The Ministry of Economic Affairs and Employment will establish a work obligation register, which will be built around information extracted from the Terhikki Register. Terhikki contains information on Finnish healthcare professionals and is maintained by the National Supervisory Authority for Welfare and Health. More detailed guidelines concerning persons covered by the obligation to work will be prepared in cooperation between the relevant ministries and agencies in their administrative branches.
TE offices will set up a procedure for persons covered by the obligation to work to report to the offices. They will also issue the necessary orders to persons who the healthcare units need and in respect of whom there is assessed to be no limitations or other obstacles referred to in the Emergency Powers Act to issuing an order.
An order to work issued by a TE office is subject to appeal in the same manner as any other administrative decision. An order to work must, however, be complied with immediately irrespective of appeal, unless otherwise ordered by the TE office.

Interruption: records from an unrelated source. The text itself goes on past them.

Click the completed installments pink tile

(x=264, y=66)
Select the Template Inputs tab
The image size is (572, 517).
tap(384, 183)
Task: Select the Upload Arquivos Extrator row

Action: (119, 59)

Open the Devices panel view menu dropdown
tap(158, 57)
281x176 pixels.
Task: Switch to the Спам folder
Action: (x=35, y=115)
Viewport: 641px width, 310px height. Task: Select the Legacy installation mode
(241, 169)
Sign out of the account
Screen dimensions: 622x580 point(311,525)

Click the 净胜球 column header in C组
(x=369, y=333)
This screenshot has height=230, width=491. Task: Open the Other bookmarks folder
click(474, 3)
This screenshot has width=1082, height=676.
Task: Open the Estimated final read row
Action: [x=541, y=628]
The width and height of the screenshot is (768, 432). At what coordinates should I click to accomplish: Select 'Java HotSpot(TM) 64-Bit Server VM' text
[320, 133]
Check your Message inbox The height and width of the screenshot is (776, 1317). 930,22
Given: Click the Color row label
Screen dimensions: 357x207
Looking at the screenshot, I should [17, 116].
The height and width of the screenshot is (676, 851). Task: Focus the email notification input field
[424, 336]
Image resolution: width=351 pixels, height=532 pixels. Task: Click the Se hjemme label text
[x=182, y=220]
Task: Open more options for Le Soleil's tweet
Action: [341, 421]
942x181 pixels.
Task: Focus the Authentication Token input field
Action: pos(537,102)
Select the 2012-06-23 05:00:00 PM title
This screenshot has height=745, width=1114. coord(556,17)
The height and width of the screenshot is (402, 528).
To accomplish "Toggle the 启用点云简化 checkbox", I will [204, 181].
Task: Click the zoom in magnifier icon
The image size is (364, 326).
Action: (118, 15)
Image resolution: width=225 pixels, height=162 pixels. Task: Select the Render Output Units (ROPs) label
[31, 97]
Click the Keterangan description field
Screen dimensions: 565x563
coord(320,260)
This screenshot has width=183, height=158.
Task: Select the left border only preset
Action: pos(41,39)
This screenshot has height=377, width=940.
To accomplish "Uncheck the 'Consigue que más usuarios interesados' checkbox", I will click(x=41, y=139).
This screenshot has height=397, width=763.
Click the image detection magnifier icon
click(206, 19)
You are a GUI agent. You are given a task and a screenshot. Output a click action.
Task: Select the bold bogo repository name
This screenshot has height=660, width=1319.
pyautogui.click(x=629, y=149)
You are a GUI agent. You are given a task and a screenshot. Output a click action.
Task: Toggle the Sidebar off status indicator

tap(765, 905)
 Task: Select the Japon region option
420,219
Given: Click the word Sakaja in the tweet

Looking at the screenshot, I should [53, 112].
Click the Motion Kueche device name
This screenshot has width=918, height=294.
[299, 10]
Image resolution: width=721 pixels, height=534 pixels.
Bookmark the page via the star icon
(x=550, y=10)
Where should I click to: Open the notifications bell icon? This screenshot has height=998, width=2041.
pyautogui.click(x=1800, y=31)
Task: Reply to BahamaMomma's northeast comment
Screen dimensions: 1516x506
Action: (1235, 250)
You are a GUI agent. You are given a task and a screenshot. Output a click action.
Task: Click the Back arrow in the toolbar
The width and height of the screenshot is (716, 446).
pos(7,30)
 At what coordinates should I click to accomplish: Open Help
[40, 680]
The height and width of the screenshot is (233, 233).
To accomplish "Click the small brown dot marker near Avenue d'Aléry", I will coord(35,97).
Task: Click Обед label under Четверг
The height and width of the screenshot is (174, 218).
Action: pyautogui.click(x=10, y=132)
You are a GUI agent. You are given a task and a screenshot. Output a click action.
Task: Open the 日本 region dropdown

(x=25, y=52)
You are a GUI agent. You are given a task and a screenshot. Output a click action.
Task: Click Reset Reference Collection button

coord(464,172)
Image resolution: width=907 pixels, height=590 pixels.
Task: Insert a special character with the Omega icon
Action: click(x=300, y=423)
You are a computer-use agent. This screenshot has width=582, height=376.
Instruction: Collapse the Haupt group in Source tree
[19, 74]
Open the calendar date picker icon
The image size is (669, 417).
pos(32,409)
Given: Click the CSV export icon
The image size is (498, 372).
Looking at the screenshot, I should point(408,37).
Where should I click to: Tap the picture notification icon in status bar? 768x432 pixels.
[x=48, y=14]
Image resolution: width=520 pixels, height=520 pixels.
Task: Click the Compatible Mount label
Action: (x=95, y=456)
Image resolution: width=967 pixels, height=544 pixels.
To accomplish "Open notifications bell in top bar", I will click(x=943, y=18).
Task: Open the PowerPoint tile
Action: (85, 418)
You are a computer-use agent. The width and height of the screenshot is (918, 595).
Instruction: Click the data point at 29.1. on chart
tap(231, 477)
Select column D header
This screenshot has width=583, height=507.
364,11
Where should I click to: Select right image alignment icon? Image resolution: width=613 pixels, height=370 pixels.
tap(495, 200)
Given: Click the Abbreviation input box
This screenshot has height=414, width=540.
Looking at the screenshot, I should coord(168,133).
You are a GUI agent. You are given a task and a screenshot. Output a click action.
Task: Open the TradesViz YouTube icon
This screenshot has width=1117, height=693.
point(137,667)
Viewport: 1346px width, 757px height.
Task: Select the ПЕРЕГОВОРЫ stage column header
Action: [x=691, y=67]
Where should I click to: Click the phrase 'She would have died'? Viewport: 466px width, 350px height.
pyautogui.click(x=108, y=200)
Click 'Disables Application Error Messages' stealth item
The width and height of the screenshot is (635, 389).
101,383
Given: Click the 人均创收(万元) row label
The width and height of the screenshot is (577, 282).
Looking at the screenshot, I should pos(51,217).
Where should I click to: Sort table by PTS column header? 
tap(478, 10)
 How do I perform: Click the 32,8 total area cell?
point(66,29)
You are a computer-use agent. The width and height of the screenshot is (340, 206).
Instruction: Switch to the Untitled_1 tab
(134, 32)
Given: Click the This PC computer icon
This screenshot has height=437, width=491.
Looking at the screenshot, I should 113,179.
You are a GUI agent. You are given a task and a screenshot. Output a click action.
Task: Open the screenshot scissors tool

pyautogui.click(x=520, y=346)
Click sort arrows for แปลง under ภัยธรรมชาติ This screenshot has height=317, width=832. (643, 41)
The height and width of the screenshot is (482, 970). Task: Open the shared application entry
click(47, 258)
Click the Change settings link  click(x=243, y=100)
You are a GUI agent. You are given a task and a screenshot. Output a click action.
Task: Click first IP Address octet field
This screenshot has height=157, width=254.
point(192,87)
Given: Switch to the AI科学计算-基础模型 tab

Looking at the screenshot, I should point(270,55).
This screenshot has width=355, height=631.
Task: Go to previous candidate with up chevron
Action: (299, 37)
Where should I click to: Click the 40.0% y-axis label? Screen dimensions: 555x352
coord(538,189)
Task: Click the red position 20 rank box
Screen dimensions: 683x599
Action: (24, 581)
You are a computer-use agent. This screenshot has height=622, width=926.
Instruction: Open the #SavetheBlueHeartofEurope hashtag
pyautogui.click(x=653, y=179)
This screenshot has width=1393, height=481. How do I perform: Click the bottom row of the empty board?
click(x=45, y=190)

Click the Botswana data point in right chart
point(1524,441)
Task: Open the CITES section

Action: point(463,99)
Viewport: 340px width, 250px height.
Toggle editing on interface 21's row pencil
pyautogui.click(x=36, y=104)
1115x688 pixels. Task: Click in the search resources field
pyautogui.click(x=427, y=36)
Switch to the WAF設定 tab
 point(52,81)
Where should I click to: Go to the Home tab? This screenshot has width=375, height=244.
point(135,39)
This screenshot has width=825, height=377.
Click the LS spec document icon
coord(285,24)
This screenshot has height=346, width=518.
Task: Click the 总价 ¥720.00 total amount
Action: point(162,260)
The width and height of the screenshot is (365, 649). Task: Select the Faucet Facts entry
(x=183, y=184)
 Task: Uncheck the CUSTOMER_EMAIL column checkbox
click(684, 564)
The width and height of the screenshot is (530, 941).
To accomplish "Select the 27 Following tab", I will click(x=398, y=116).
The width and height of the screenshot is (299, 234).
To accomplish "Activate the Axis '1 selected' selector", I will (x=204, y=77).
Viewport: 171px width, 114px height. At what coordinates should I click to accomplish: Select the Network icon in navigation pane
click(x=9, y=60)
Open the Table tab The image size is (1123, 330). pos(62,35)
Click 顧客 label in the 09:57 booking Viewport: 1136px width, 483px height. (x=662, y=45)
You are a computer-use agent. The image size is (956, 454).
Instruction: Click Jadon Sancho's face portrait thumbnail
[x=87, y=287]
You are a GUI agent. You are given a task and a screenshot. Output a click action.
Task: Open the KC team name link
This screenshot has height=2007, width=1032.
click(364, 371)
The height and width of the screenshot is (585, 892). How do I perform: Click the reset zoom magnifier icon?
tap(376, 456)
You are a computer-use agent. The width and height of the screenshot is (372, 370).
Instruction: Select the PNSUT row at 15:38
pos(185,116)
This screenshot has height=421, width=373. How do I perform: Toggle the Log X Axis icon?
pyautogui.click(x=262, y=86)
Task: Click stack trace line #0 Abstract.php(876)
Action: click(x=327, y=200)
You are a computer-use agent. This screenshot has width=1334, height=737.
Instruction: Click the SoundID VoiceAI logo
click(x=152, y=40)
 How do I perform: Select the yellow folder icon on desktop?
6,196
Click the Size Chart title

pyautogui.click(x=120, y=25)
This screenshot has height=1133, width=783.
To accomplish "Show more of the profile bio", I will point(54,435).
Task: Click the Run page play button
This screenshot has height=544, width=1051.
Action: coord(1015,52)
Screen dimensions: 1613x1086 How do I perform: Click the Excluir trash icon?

A person obliged to work has the right to return to his or her previous work.
The person's employment or public service relationship in which he or she was serving immediately before the start of the obligation to work will continue for the duration of the order-based employment relationship.
The period that the person has worked in an order-based employment relationship is considered equivalent to work when calculating benefits that are based on the work requirement, other than those relating to pay and earning of annual holiday.
The introduction of the obligation to work is the last resort in an exceptional situation where the adequacy of personnel resources in the healthcare sector must be secured.
The primary measures are the ones that have already been introduced under the Emergency Powers Act, in other words the flexibility in the time limits for the provision of non-urgent care, the derogations from the provisions of the Working Hours Act and the Annual Holidays Act, the arrangements within and between healthcare units, the voluntary recruitment of additional personnel, and the use of purchased services.
If the use of these measures is not possible or they are found to be inadequate, the sufficiency of personnel resources in the healthcare sector can be secured by introducing the obligation to work. The obligation to work can be introduced to safeguard the resources necessary for the performance of any of the tasks in the healthcare sector. Work orders can be issued to ensure the availability of personnel in the care of patients affected by the pandemic, in tasks from which personnel has been transferred to more critical tasks, and in any other place that is experiencing difficulties in providing adequate health services because staff has fallen ill or the number of patients has increased uncontrollably.